Tal interpretação não estava presente na retórica tampouco nas práticas
jurídicas e judiciárias no enfrentamento de crimes até a promulgação, em 2006,
Lei n. 11.340 ("Maria da Penha").6 A questão da desigualdade de poder implicada
nas diferenças marcadas pelo gênero, ainda que esteja sugerida na Constituição
e no delineamento dessa lei, encontra imensas resistências nas práticas e nos
saberes que compõem o campo da aplicação e efetividade das leis.
Mesmo se considerarmos a importância da criação de delegacias de defesa da
mulher (DDMs) no combate à violência em 1985,7 temos que ter em mente que a
legislação sobre tais delegacias não fazia menção à violência contra a mulher.
A cultura jurídica que informava e orientava o trabalho nas delegacias definia
como função da polícia judiciária investigar crimes com base no "princípio de
legalidade", segundo o qual não há crime sem lei anterior que o defina como
tal, não há pena sem prévia determinação legal (Santos, 1999).

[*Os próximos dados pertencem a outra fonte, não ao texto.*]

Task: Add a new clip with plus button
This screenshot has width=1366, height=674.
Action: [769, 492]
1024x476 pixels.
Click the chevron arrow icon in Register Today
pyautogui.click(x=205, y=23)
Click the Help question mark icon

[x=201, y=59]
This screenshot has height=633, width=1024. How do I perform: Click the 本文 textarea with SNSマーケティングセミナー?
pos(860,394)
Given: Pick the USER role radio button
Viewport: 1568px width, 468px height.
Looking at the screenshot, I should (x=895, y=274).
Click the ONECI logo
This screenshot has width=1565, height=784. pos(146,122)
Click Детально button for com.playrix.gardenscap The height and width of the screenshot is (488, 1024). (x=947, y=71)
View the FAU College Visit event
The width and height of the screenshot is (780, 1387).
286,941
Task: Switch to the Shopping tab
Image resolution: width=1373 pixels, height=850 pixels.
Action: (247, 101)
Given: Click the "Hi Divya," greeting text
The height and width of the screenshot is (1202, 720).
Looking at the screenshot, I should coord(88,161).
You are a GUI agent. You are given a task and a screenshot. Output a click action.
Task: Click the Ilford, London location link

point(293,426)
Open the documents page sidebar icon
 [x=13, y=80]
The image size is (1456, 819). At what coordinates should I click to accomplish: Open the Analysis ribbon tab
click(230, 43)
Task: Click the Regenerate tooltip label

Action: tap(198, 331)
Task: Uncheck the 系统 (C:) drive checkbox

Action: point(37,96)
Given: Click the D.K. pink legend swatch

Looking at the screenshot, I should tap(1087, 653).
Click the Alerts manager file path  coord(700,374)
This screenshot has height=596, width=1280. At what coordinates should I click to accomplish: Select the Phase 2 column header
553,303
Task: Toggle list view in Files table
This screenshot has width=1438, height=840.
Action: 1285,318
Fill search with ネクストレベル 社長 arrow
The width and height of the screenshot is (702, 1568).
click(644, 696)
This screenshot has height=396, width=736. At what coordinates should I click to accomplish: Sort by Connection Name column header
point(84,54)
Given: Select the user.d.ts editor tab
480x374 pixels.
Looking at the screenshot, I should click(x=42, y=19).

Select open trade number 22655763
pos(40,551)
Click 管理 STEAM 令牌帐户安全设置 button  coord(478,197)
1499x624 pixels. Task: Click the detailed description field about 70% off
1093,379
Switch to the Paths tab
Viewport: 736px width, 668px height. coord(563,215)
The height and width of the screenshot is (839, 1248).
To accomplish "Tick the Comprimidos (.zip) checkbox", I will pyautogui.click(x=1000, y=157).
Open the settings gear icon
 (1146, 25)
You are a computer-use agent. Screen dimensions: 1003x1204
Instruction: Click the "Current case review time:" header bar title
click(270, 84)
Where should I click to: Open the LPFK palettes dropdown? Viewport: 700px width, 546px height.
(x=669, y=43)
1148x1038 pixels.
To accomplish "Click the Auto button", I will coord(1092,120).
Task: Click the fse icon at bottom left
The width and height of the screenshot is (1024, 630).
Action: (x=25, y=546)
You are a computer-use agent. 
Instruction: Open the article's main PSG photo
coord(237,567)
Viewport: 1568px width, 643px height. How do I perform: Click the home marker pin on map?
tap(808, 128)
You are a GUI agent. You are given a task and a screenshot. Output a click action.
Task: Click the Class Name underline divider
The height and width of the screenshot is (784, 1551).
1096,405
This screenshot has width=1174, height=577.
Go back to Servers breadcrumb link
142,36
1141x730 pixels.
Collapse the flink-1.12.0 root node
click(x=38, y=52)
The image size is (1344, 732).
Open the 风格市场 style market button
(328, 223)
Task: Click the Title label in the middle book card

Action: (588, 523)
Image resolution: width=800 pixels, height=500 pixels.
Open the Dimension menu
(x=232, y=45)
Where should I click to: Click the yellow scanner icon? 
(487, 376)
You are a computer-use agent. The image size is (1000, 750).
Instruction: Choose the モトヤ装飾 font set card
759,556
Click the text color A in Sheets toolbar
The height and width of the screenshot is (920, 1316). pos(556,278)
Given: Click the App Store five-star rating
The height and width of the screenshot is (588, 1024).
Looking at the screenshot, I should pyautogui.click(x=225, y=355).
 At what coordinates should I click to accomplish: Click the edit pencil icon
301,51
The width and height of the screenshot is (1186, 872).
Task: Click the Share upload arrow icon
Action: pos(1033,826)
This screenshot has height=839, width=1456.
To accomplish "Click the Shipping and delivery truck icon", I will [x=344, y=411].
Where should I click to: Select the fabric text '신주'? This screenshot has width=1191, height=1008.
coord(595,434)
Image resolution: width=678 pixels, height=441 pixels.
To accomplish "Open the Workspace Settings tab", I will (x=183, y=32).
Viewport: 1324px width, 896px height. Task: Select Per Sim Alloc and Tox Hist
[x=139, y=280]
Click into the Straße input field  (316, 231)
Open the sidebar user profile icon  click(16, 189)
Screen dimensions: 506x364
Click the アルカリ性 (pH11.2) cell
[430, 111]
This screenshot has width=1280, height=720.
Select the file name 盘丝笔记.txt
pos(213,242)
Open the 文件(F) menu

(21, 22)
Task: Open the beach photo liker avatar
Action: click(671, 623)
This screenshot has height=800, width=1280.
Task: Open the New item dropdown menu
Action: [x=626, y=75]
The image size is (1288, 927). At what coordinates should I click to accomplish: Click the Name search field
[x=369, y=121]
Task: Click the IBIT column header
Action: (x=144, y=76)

As delegacias
atuavam segundo tipificações penais e, como sabemos, violência contra mulher
(familiar, doméstica ou de gênero) não constituía figura jurídica, definida
pela lei criminal. O que era descrito como tipo penal, implicando uma
classificação, dependia, sobretudo, da interpretação que a agente (e, no caso
concreto, a delegada ou a escrivã) tinha da queixa enunciada pela vítima. A
maior parte dos estudos etnográficos, realizados nos anos de 1980 e 1990, sobre
os atendimentos nessas delegacias revela que em função da ausência de uma
abordagem sobre a complexidade da dinâmica em que ocorrem os conflitos
interpessoais nos quais as vítimas são mulheres, a classificação dos casos
tornava-se aleatória ou por demais imiscuída nos repertórios ou representações
pessoais das agentes.8 Como destaca Santos (1999), as policiais tendiam a
restringir a noção feminista de violência contra a mulher aos crimes e às
infrações cometidos no âmbito da sociedade conjugal em cenário doméstico,
excetuando-se, evidentemente, o estupro ou a violência sexual quando cometidos
por desconhecidos.
Outro aspecto importante destacado pela literatura especializada sobre
procedimento judiciário desse período era de que todo o saber que se tinha
sobre os conflitos conjugais e que orientavam o atendimento e o encaminhamento
dos casos estava subordinado às demandas das queixosas. Santos (1999) e Brandão
(1999) alertaram sobre esse aspecto: a violência conjugal em que a vítima é a
mulher parece ter se constituído como o caso paradigmático a descrever a
violência contra a mulher em geral e, mais tarde, também o que era entendido
quando se mencionava a violência de gênero. De fato, esse paradigma não é
resultante da prática policial. O atendimento nos SOS-Mulher, tal como os dados
a partir dos quais os estudiosos elaboraram suas análises, foram sendo
balizados pelas demandas majoritárias da clientela. A maioria dos casos
referia-se a mulheres de um certo extrato social e queixas relativas ao
relacionamento com maridos, companheiros ou parceiros em contexto doméstico.
Paradoxal e limitante: o objeto foi sendo definido a partir de informações
fornecidas pela demanda imediata. Além disso, casos como violência sexual em
relações conjugais, assédio sexual, discriminação sexual, ou, ainda, violência
psicológica, não encontravam guarida no tratamento institucional.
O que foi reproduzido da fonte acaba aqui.